Hal tersebut disampaikan oleh Andri di luar ruang rapat di Komisi B DPRD DKI Jakarta pada Senin (27/12/2021). "Tidak ada kemungkinan UMP DKI Jakarta 2022 direvisi lagi," kata Andri.
Sementara untuk perusahaan yang tidak mengalami pertumbuhan bisnis, jelasnya, Pemprov DKI masih menyediakan ruang di dalam SK Gubernur No. 1517/2021. Dengan kata lain, sambungnya, masih terbuka untuk menyesuaikan kondisi perusahaan dengan UMP DKI 2022.
"Di SK tersebut ada ruang. Bagi pengusaha yang memang tidak tumbuh akan dibahas lagi di Dewan Pengupahan," sambungnya
Pembahasan UMP DKI Jakarta 2022 di Komisi B DPRD DKI sendiri berlangsung cukup alot.

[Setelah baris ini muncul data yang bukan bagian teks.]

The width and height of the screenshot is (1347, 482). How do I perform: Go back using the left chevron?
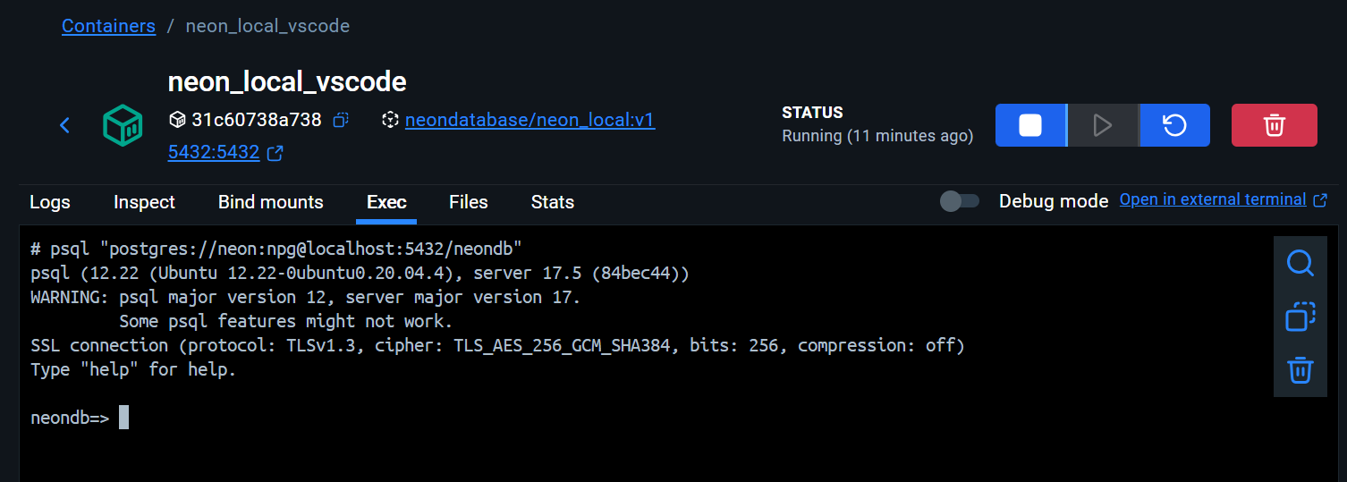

Anggota Komisi B DPRD DKI Jakarta Fraksi PDIP Manuara Siahaan mewanti-wanti Pemerintah Provinsi DKI Jakarta soal dualisme kebijakan publik terkait dengan revisi upah minimum provinsi (UMP) senilai 5,1 persen.
Baca Juga
Manuara mengatakan terdapat poin kritikal dalam kebijakan yang diambil berdasarkan SK No.1517/2021 tentang UMP 2022 tersebut, yakni penetapan UMP awal yang bersifat final dan keberata pengusaha.
"Ada kritikal poin yang sangat penting bahwa UMP dki bersifat final dan tidak akan direvisi. Sementara, di sisi pengusaha masih ada keberatan," ujar Manuara.
Keberatan dari pihak pengusaha muncul setelah Gubernur DKI Jakarta Anies Baswedan tetap melakukan revisi pada 16 Desember 2021. Pihak pengusaha yang diwakili oleh Asosiasi Pengusaha Indonesia (Apindo) belum ada diskusi dengan Pemprov DKI terkait dengan revisi tersebut.
Sebagai respons, Apindo bersama dengan Kamar Dagang dan Industri (Kadin) Indonesia mengambil langkah hukum dengan akan menggugat Anies Baswedan ke Pengadilan Tata Usaha Negara (PTUN) jika nilai UMP yang ditetapkan berdasarkan SK terakhir.
Situasi ke depan, kata Manuara, perlu disiasati oleh Pemprov DKI Jakarta dengan memastikan akuntabilitas dari kebijakan publik yang sudah diambil.
"Pemenuhan akuntabilitas itu harus bisa dijelaskan. Ini nanti yang akan masuk ke dalam ranah pengujian di ranah hukum. Apabila kita nanti di pihak yang lemah inilah yang membuat kita nanti sangat malu," ujarnya.
Manuara menambahkan, perlu dilakukan eksplorasi secara bersama-sama utnuk mempertanggungjawabkan akuntabilitas kebijakan publik dalam proses pengujian yang akan dilakukan di ranah hukum terkait dengan revisi UMP DKI dari 0,85 persen menjadi 5,1 persen.